__TEXT EXCERPT__:
━━━━━━━━━━━━━━━━━━━━

French writer and editor

Jacques Antoine Bernard (November 4, 1888 – October 26, 1952), was a French writer and editor of the Mercure de France, an important literary journal. He was also a pretender to the throne of the Kingdom of Araucanía and Patagonia.

==Personal==
Born Jacques Alexandre Antoine Bernard, on April 11, 1888 in Paris, France, he was the son of Laure-Theresa Cros-Bernard, fourth sovereign of the Kingdom of Araucania and Patagonia. His father was Louis Marie Bernard. He was married three times: in 1907 to Andree Emilie Coquelin, in 1915 to Suzanne Anna Eugenie Legat and in 1931 to Ingrid Moller. His union with Ingrid Moller produced one daughter, N. N. Bernard. Jacques Antoine Bernard died in Paris on October 26, 1952.

==Professional==
Bernard was a writer and editor working for Mercure de France. In 1938, he was named editor, a position he held until 1945. After the war, Bernard was convicted of collaboration with the Nazis.

== Pretender to the throne of Araucanía and Patagonia ==
On August 28, 1873 the Criminal Court of Paris ruled that Antoine de Tounens, first "king of Araucania and Patagonia" did not justify his status of sovereign.

Since the death of Antoine de Tounens, some French citizens without familial relations declared themselves to be pretenders to the throne of Araucania and Patagonia. Whether the Mapuche themselves accept this, or are even aware of it, is unclear.

The pretenders to the throne of Araucania and Patagonia are called monarchs and sovereigns of fantasy, "having only fanciful claims to a kingdom without legal existence and having no international recognition".

Jacques Antoine Bernard became pretender to the throne of Araucania upon the death of his mother, Laure-Therese Cros. He did very little work for the kingdom.

In 1951 Philippe Boiry claimed that Jacques Antoine Bernard abdicated in his favour.

━━━━━━━━━━━━━━━━━━━━

__SUPPLIED DATA__:
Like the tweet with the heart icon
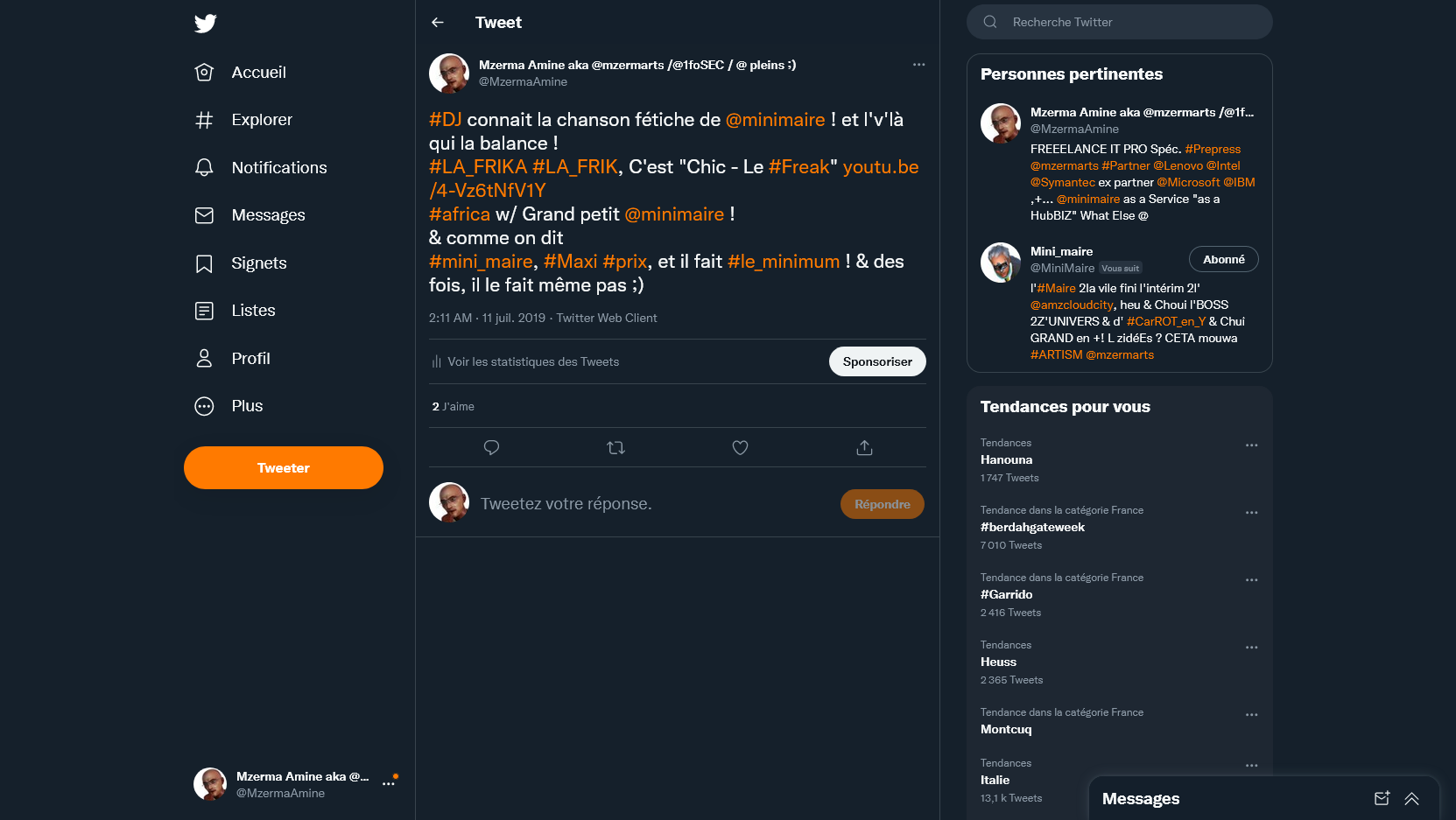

━━━━━━━━━━━━━━━━━━━━

__REQUIRED ACTION__: Copy the Jacques Antoine Bernard text from the words "Since the death" through "it, is unclear.", changing "French citizens" to "French nationals".

__EXERCISE SOLUTION__:
Since the death of Antoine de Tounens, some French nationals without familial relations declared themselves to be pretenders to the throne of Araucania and Patagonia. Whether the Mapuche themselves accept this, or are even aware of it, is unclear.